* START *
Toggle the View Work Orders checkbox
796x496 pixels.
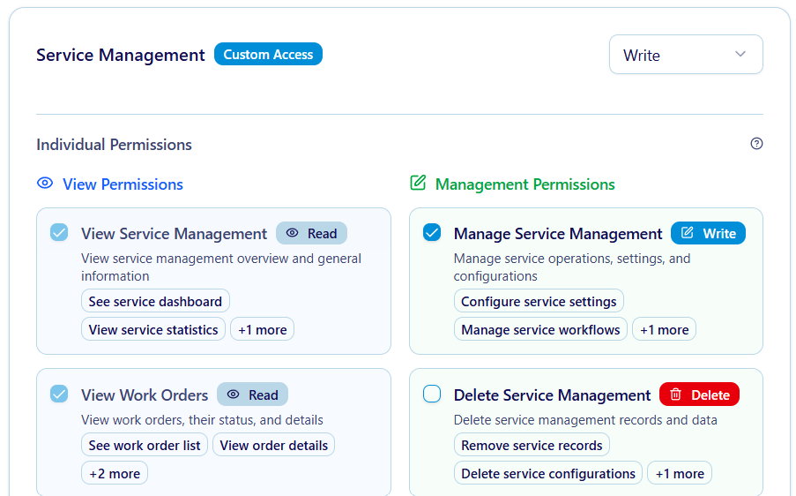(x=59, y=395)
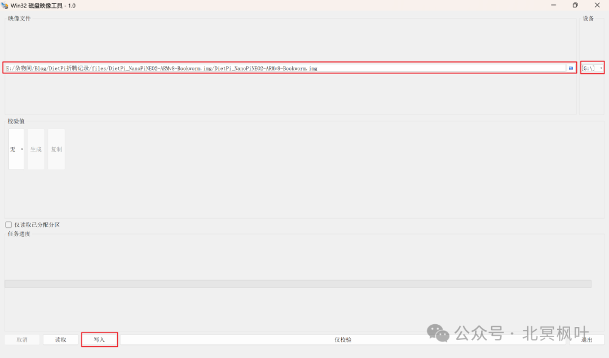
Task: Click the window title text in title bar
Action: coord(43,6)
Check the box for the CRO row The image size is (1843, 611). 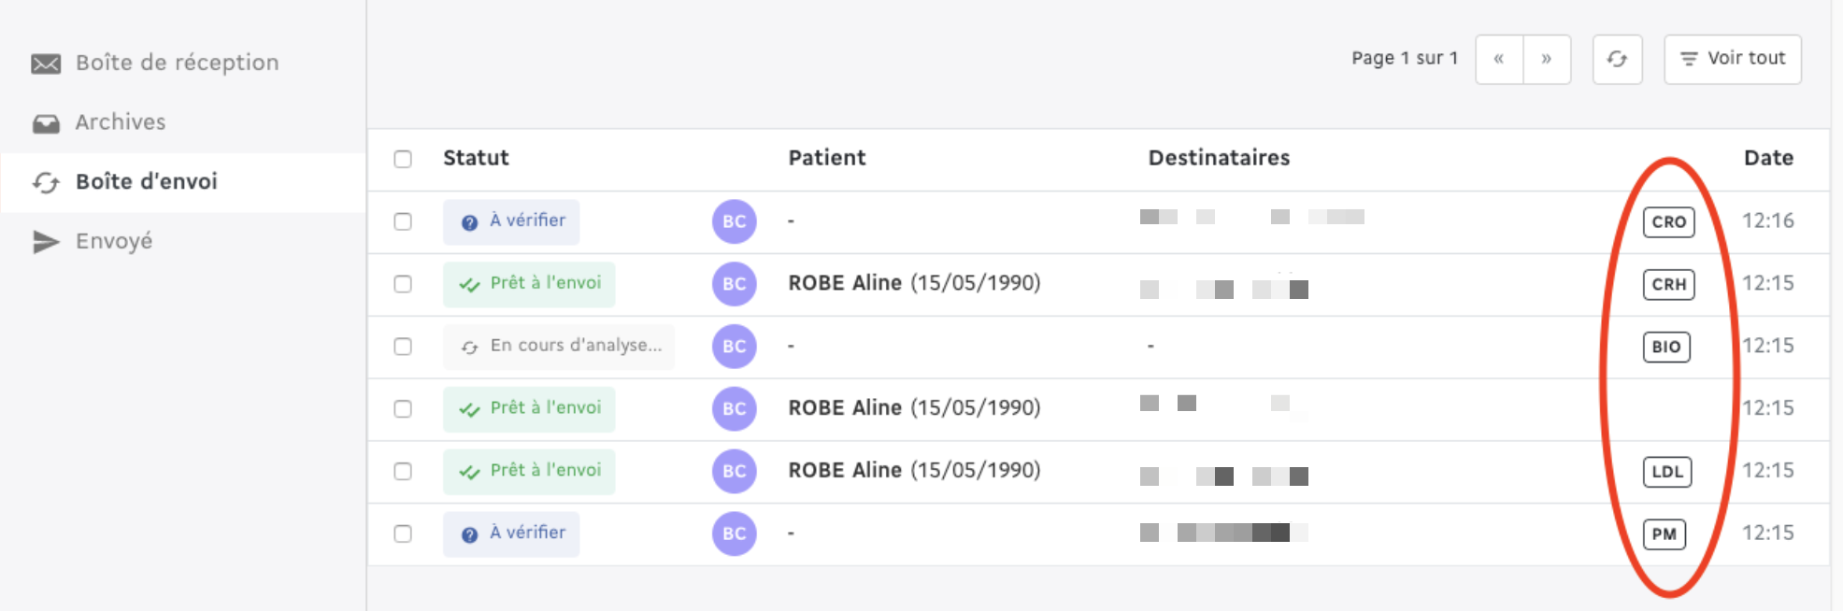(x=403, y=221)
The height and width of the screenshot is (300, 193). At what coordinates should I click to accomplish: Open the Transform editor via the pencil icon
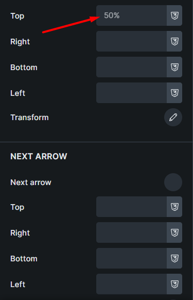[173, 118]

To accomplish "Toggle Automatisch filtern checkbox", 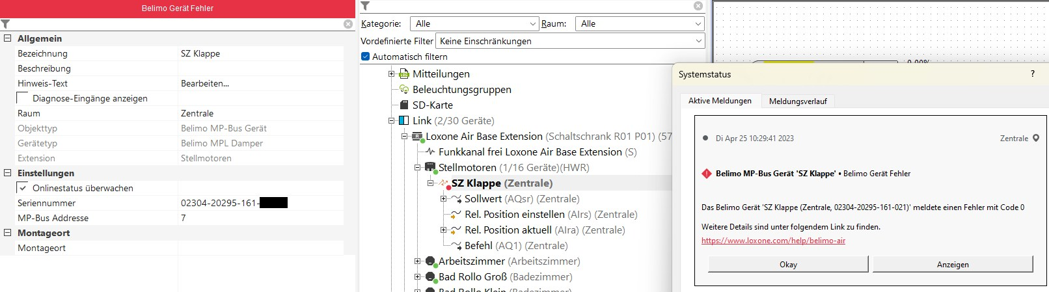I will coord(365,57).
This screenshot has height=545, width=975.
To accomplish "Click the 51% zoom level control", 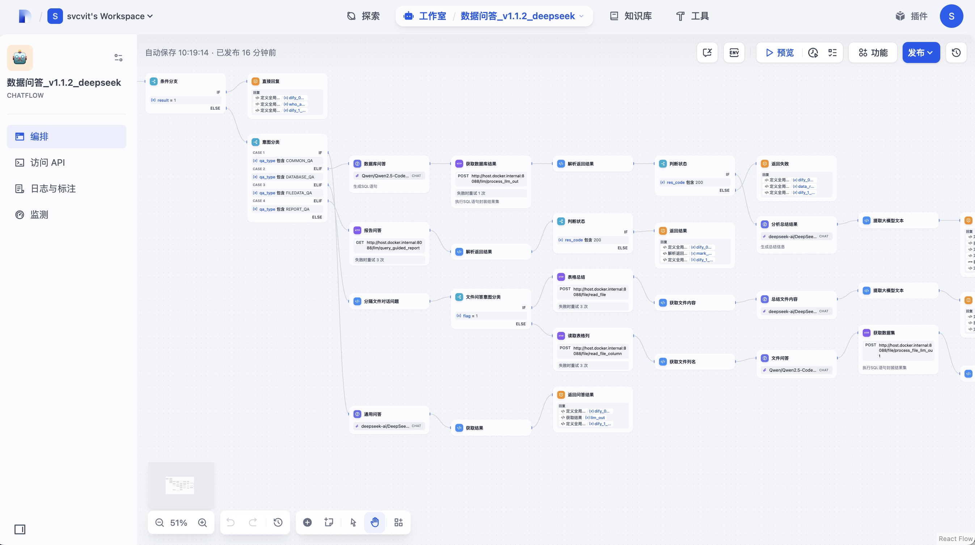I will [179, 523].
* END *
> EXERCISE: Show each line of the material that contains the string "width", treating uppercase and lowercase letters as different.

> RESULT:
The height and width of the screenshot is (300, 193). At what coordinates should I click to accomplish: Open the Transform editor via the pencil icon
This screenshot has height=545, width=975.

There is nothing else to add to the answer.